COLERIDGE — Lyle Cook thought he’d seen Washington, D.C., before.
After all, the Coleridge man traveled there twice - once when he was discharged from the U.S. Army in 1967, and another trip more recently when his wife, Joyce, retired. But his third trip last week on Honor Flight 10 completely changed his perspective - taking in the sights and sounds of D.C. in a brand new way.
“The operation was like a well-oiled machine,” he said. “Everybody did their job and they did it really, really well. … There were so many places to be and to see and to do.”
Cook joined 83 other veterans on the Honor Flight out of Sioux Falls, S.D., after a family member from Minnesota nominated him to be included.
The Honor Flight Network celebrates America’s veterans by inviting them to share in a day of honor at the nation’s memorials. Participation in an Honor Flight trip gives veterans the opportunity to share the occasion with other comrades, remember those friends and fellow soldiers who lost their lives, and share their stories and experiences.
Cook, a U.S. Army veteran from 1965-67, was stationed in a post office in Germany during the Vietnam War which qualified him for the all-expenses-paid trip.
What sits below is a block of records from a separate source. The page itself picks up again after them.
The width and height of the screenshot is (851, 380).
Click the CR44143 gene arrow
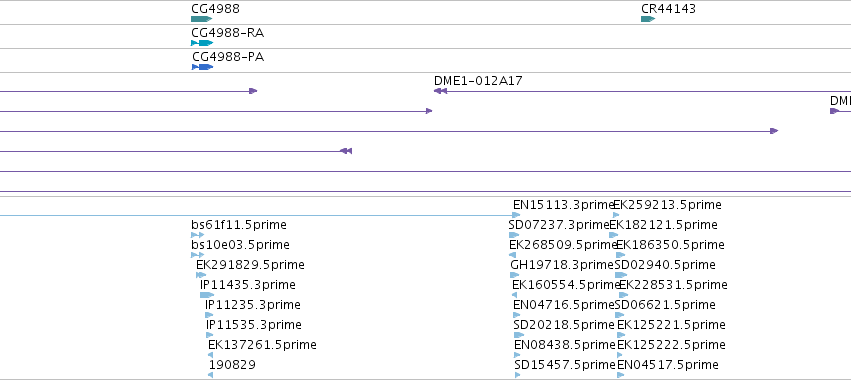click(648, 19)
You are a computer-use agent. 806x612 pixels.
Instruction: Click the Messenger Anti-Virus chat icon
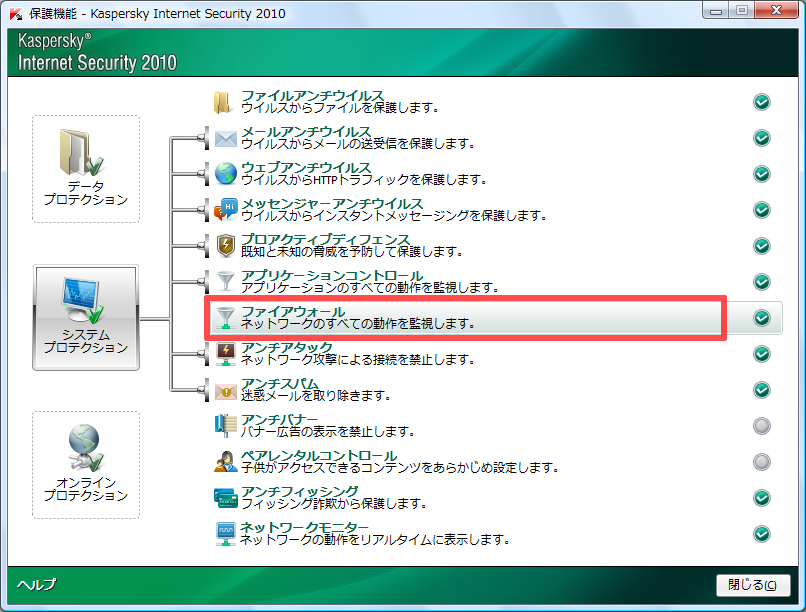tap(225, 210)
Cook’s Honor Flight had been rescheduled several times due to the COVID-19 pandemic before finally getting off the ground last week.
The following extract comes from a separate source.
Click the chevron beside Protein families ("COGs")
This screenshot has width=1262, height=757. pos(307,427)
Since spouses aren’t allowed to go along, Cook chose the family member who nominated him as his “guardian” for the trip.
“The reason being I hear wives went shopping and didn’t return and so they didn’t get back into Sioux Falls until 2, 3 o’clock in the morning,” Cook joked.
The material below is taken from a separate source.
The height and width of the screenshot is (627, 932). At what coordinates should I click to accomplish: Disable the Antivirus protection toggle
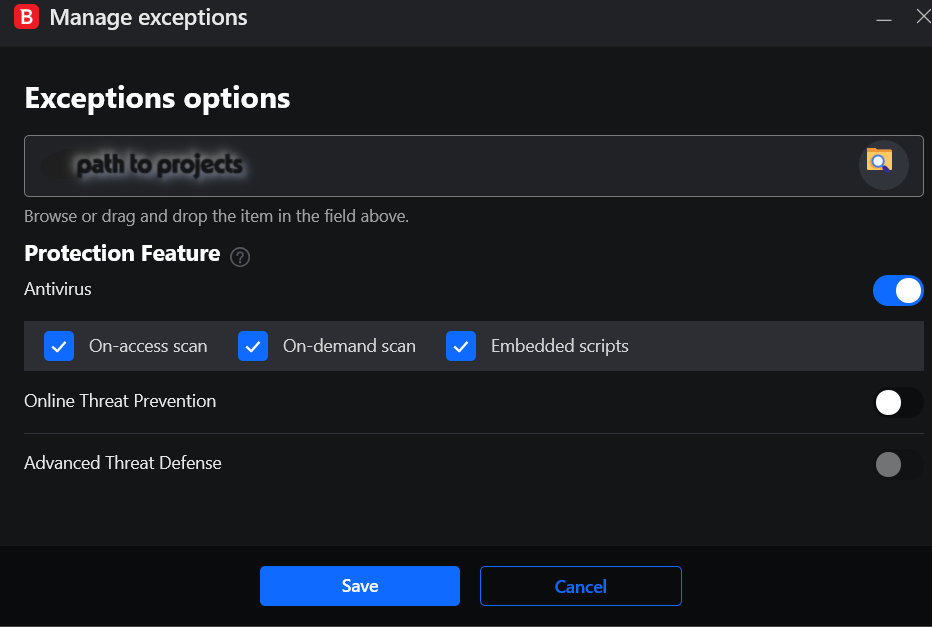pyautogui.click(x=898, y=290)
He’s still recovering from the whirlwind day of travel amongst other veterans on the flight. They left Sioux Falls at 3 a.m. Wednesday, June 1 and returned to Sioux Falls that same night.
It was a lot to take in during a short timespan.
“Very seldom did we ever have any idle time. We visited just about every memorial there. Some of them I had never even heard of before,” Cook said. “They’re all spectacular in their own right.”
He was impressed with the The Marine Corps Memorial and the optical illusion which makes it appear as if the statue soldiers are raising the flag; and also the Korean War Memorial in which the statue soldiers are positioned in a way that one is always watching, Cook said.
He received a Midwest Honor Flight Final Tour medal and a Vietnam Vet lapel pin as part of the day’s festivities.
Just being amongst other veterans and experiencing the memorials for the first time together was especially meaningful, he said.
Cook can’t sum up the day in one word but he’ll try to do it justice with a few.
“The only thing that comes to mind right now is: awesome; fantastic; pretty much unbelievable,” he said. “It was just a chance of a lifetime.”